Georges Didi-Huberman commence comme ça : " Sentir le grisou, comme c'est difficile. Le grisou est un gaz inodore et incolore. Comment, alors, le sentir ou le voir malgré tout ? Autrement dit, comment voir venir la catastrophe ?".

La catastrophe c'est la rupture, la "fêlure silencieuse", la fracture dans la continuité du temps. Ce que l'on ne pouvait, ne voulait pas envisager. "Voir venir", mais comment ? L'auteur fait un travail de recherche sur les "coups de grisou" et s'étonne que ces "catastrophes" soient classées uniquement comme des accidents du travail - comme si l'impossible ou l'imprévisible étaient aussi inacceptables. C'est alors qu'il interroge sa propre mémoire, un coup de grisou meurtrier à deux pas de chez lui alors qu'il était adolescent près de Saint-Etienne : aucun souvenir, aucun signe, aucune odeur. Il eût été évident de sentir venir le mauvais vent tourner dans ce bassin minier maintenant déserté : "C'est le contraste, c'est la différence qui rendent les choses visibles et les rendent à leur puissance critique dans le présent de leur "connaissabilité". Comme si, pour comprendre notre passé, il fallait savoir reconfigurerle présent par un remontage fondant sur l'Autrefois son propre souci quant à l'Avenir, ce savoir particulier inhérent à l'acte de sentir le danger.".

Données affichées:

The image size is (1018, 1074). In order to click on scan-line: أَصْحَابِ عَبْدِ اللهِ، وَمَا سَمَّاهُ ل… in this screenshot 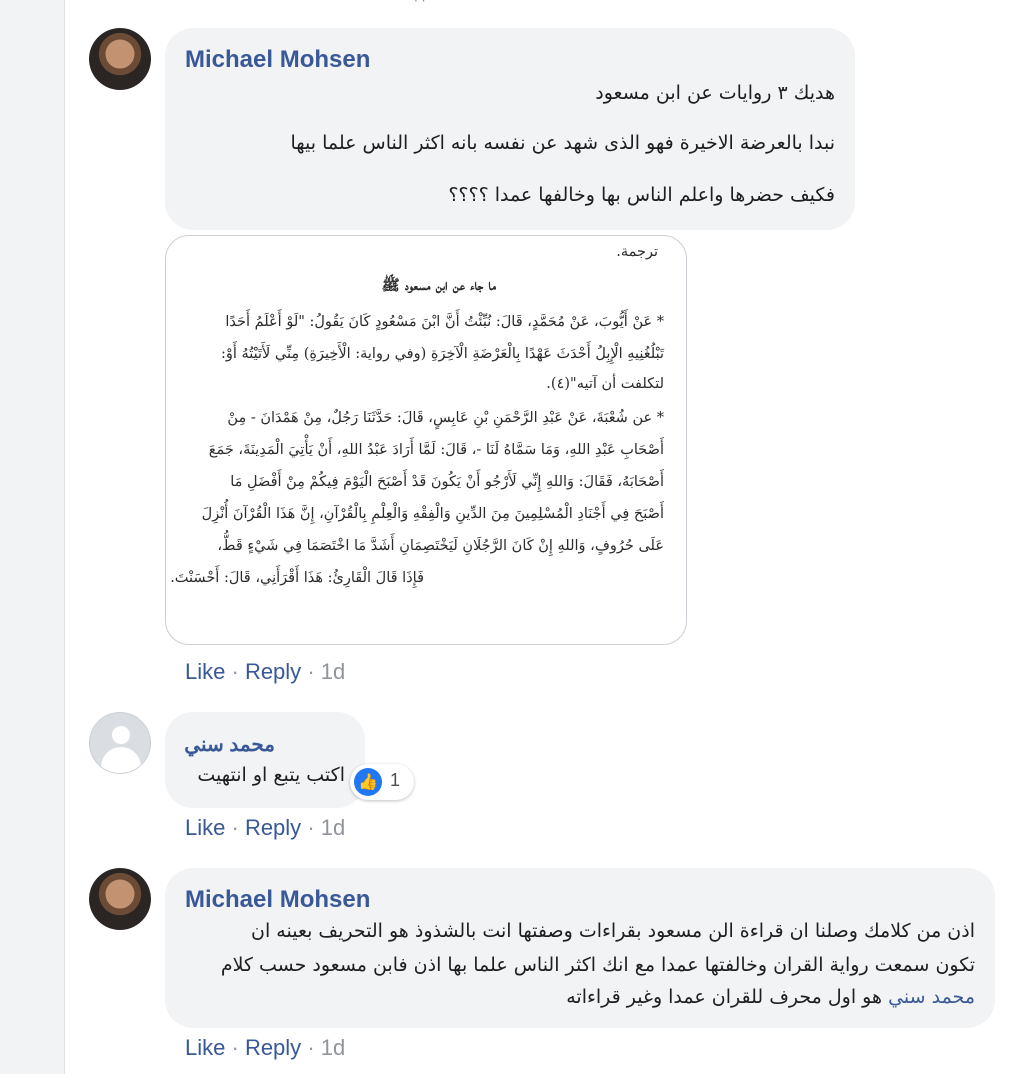, I will do `click(436, 450)`.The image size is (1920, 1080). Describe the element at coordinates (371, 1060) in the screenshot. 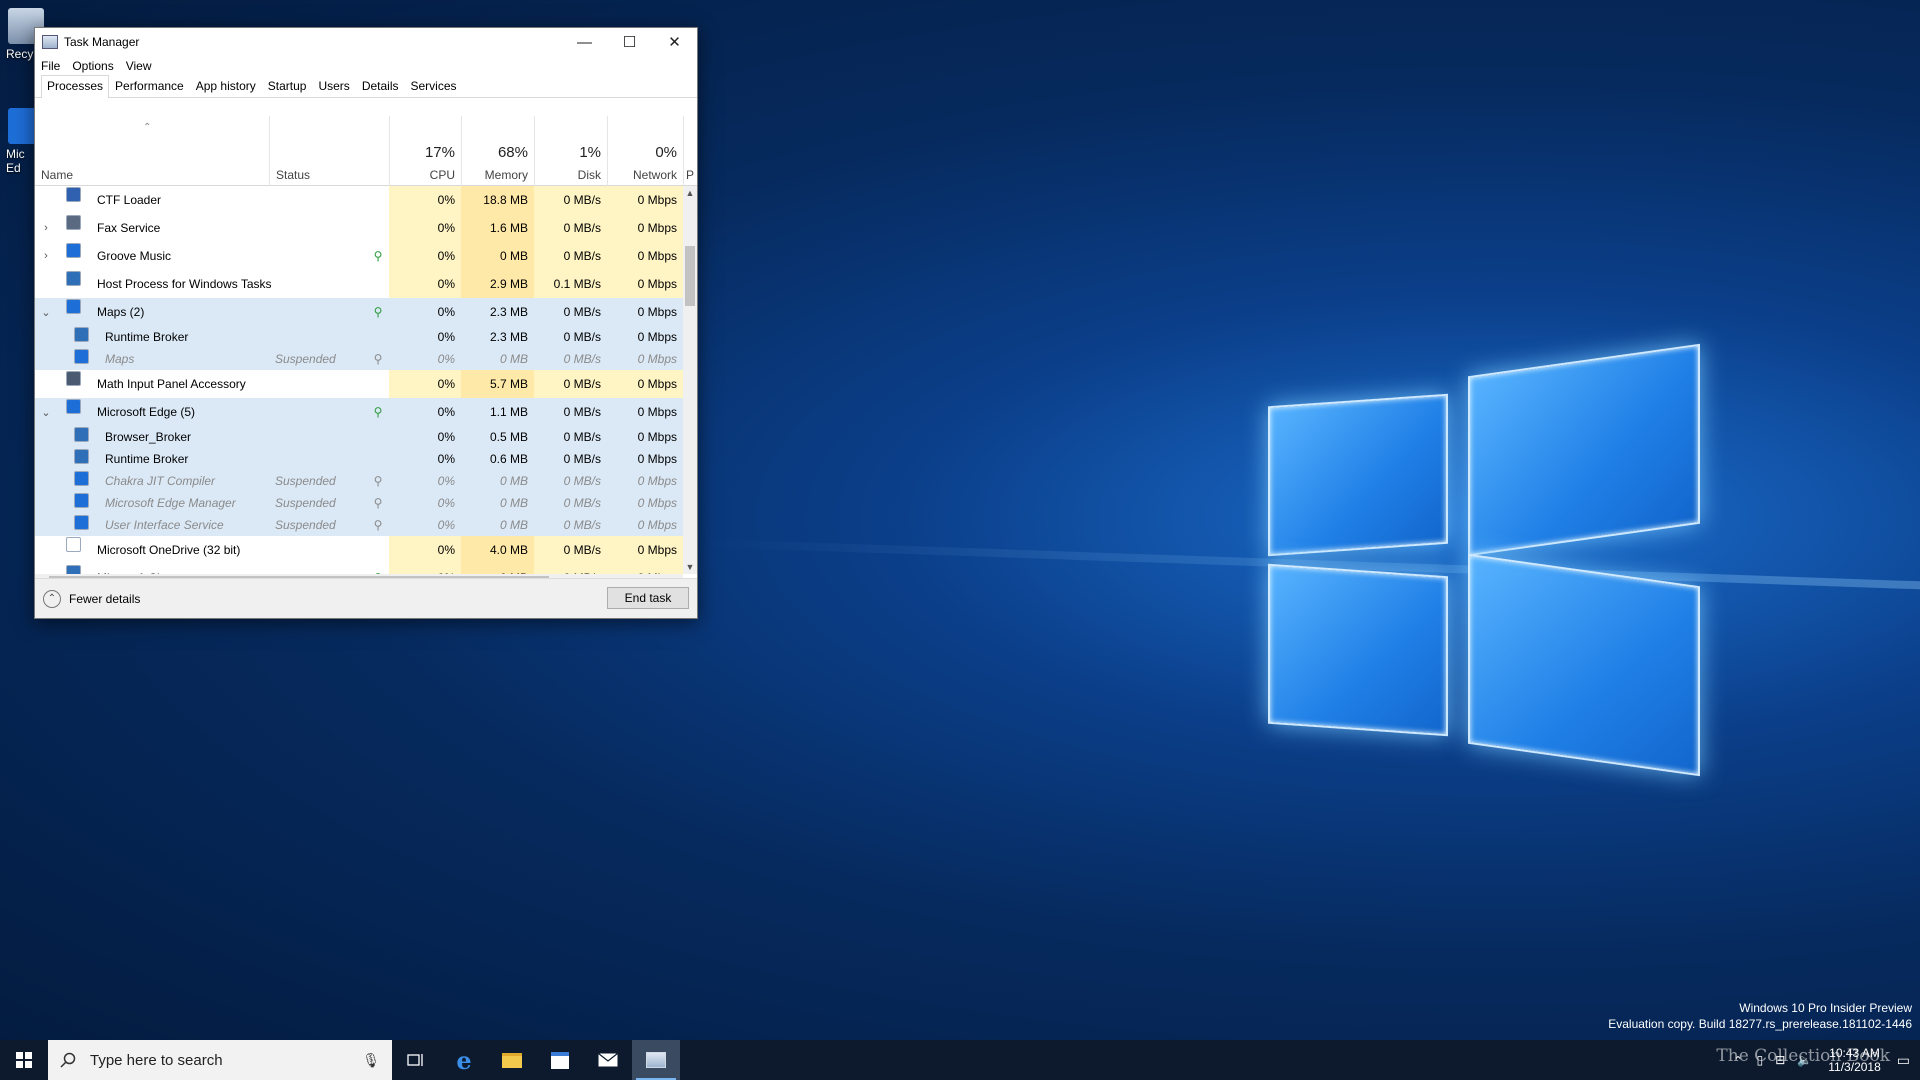

I see `microphone-icon: 🎙` at that location.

Consigne: Recopiez intégralement le passage sur le grisou, sans y changer un seul caractère. Les lignes n'ont aucun rôle dans ce travail.

Travail réalisé:
Georges Didi-Huberman commence comme ça : " Sentir le grisou, comme c'est difficile. Le grisou est un gaz inodore et incolore. Comment, alors, le sentir ou le voir malgré tout ? Autrement dit, comment voir venir la catastrophe ?".

La catastrophe c'est la rupture, la "fêlure silencieuse", la fracture dans la continuité du temps. Ce que l'on ne pouvait, ne voulait pas envisager. "Voir venir", mais comment ? L'auteur fait un travail de recherche sur les "coups de grisou" et s'étonne que ces "catastrophes" soient classées uniquement comme des accidents du travail - comme si l'impossible ou l'imprévisible étaient aussi inacceptables. C'est alors qu'il interroge sa propre mémoire, un coup de grisou meurtrier à deux pas de chez lui alors qu'il était adolescent près de Saint-Etienne : aucun souvenir, aucun signe, aucune odeur. Il eût été évident de sentir venir le mauvais vent tourner dans ce bassin minier maintenant déserté : "C'est le contraste, c'est la différence qui rendent les choses visibles et les rendent à leur puissance critique dans le présent de leur "connaissabilité". Comme si, pour comprendre notre passé, il fallait savoir reconfigurerle présent par un remontage fondant sur l'Autrefois son propre souci quant à l'Avenir, ce savoir particulier inhérent à l'acte de sentir le danger.".